Yup, quick glance at NFPA13 I don't see it. Shirley there has to be protection......


----------



## cda (Apr 5, 2019)

It would not fall under

Icc iapmo???

Will look in 13 later


----------



## mtlogcabin (Apr 5, 2019)

cda
That is why I am asking because I did not believe I could use those sections on a fire suppression system.


----------



## fatboy (Apr 5, 2019)

It is tied to the potable water system, but separated via the backflow device.

Short of something I am missing in NFPA13, I would fall back to ICC/IAPMO.


----------



## ICE (Apr 5, 2019)

California has this:
_612.4.1 General. Sprinkler piping *shall be installed in accordance with the requirements for water distribution piping*. Sprinkler piping shall comply with the material requirements for cold water distribution piping. For multipurpose piping systems, the sprinkler piping shall connect to and be a part of the cold water distribution piping system.


312.0 Protection of Piping, Materials, and Structures.  

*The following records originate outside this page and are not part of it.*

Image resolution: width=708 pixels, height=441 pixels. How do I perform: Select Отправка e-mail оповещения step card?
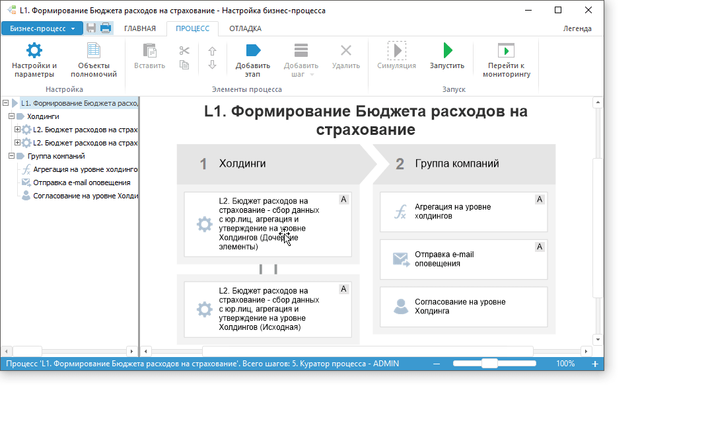tap(464, 259)
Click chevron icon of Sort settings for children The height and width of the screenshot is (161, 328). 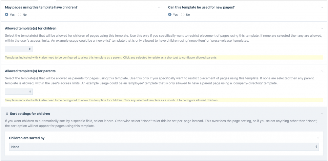[x=322, y=114]
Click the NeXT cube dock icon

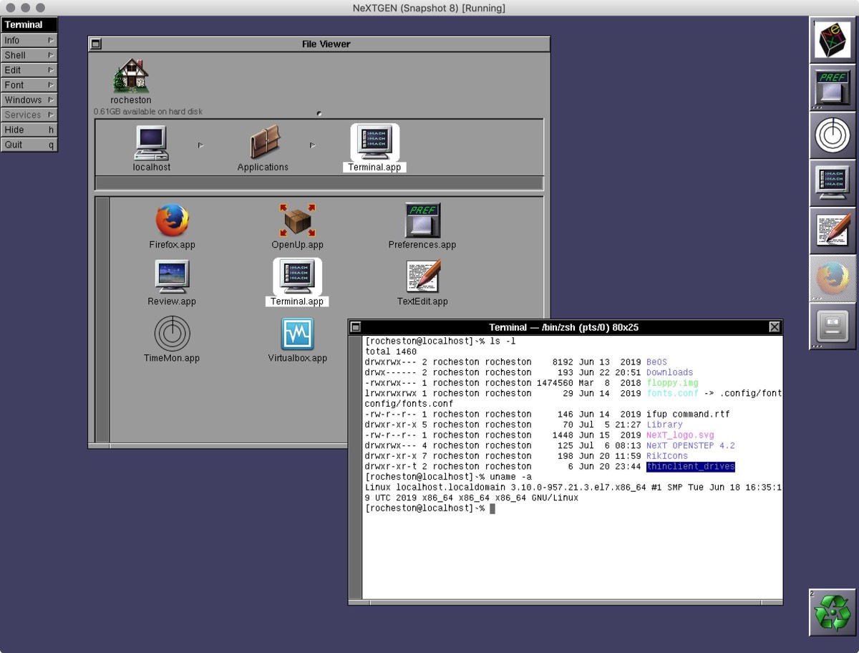pyautogui.click(x=833, y=40)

312.9 Steel Nail Plates. Plastic and copper or copper alloy piping penetrating framing members to within 1 inch (25.4 mm) of the exposed framing shall be protected by steel nail plates not less than No. 18 gauge (0.0478 inches) (1.2 mm) in thickness. The steel nail plate shall extend along the framing member not less than 11⁄2 inches (38 mm) beyond the outside diameter of the pipe or tubing. _


----------



## cda (Apr 5, 2019)

mtlogcabin said:


> cda
> That is why I am asking because I did not believe I could use those sections on a fire suppression system.



Some how they get the plates from NFPA 13 6.3.6 2010 edition:::

look at about seventh line::

https://www.staffordfirerescue.com/...uction-Inspections-And-Acceptance-Testing-PDF


----------



## cda (Apr 6, 2019)

mtlogcabin said:


> cda
> That is why I am asking because I did not believe I could use those sections on a fire suppression system.




Also not able to cut and paste the definition of Plumbing System

But does a fire sprinkler system meet it per IPC??


----------



## my250r11 (Apr 8, 2019)

mtlogcabin said:


> 305.5 Protection against physical damage.
> In concealed locations where piping, other than cast-iron or steel



IMHO this works for all piping, the code does not care what is in the pipe or what it is for just requiring protection if not steel.


----------